Krazy Komics reviews! I'm reviewing the first two premier volumes (which collected the first four trade paperback volumes) as a unitary work. I found my impression this time around was very much like the last time: the opening issues were awesome but the action did not hold up.
Waid is a national treasure and a fine but underrated writer. I've followed his work since the Flash and Kingdom Come in the 90s, and it seemed like his Boom titles would free him from the strict limits of his editorial overseers. Sure enough, Irredeemable is the forbidden JLA story Waid could never write at DC, with a Superman analogue gone insane and a team riven by awful psychosexual dynamics. That said, Waid doesn't back away from a bit of tongue-in-cheek cheesiness: for instance the femme fatale, deployed more as plot device than actualized character, is named "Bette Noir" (groans).

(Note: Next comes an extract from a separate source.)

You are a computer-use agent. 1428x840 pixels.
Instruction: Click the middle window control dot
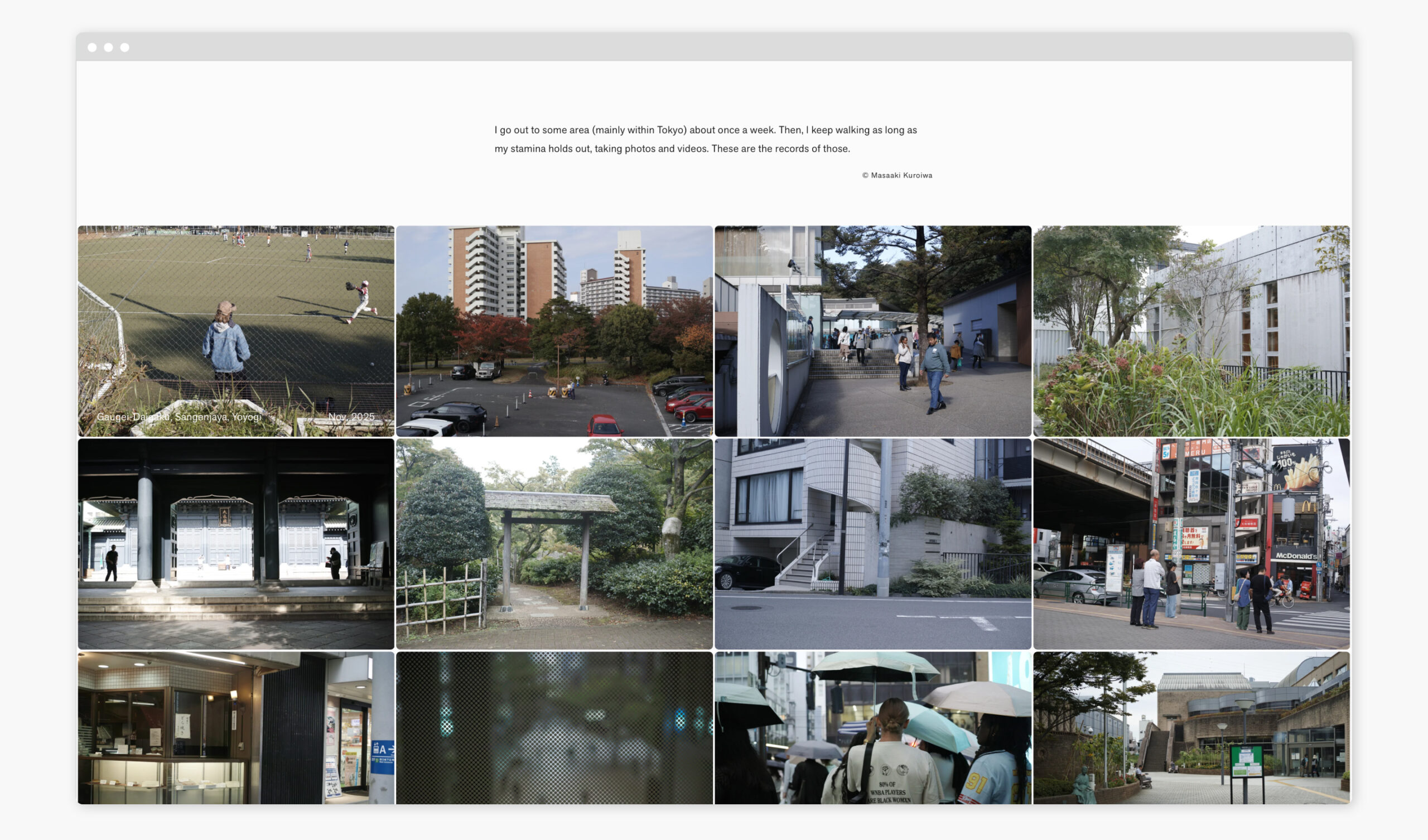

Setting those warts aside, the first premier volume is a rollicking adventure, offering plenty of intrigue, detection, and slam-bam action with a high body count. The plotting is fast-paced and the suspense feels dire. But the second premier volume just can't keep the pace: Waid withdraws into the antecedent action and the story loses its immediacy. That was what led me to stop buying the story in single issues, and the same flaw discouraged me from hitting up my local library for the remaining trades now.
Setting aside the plot failings, Irredeemable offers solid widescreen action with strong art from Peter Krause. Generally recommended for uncritical adult fans of superhero superteams.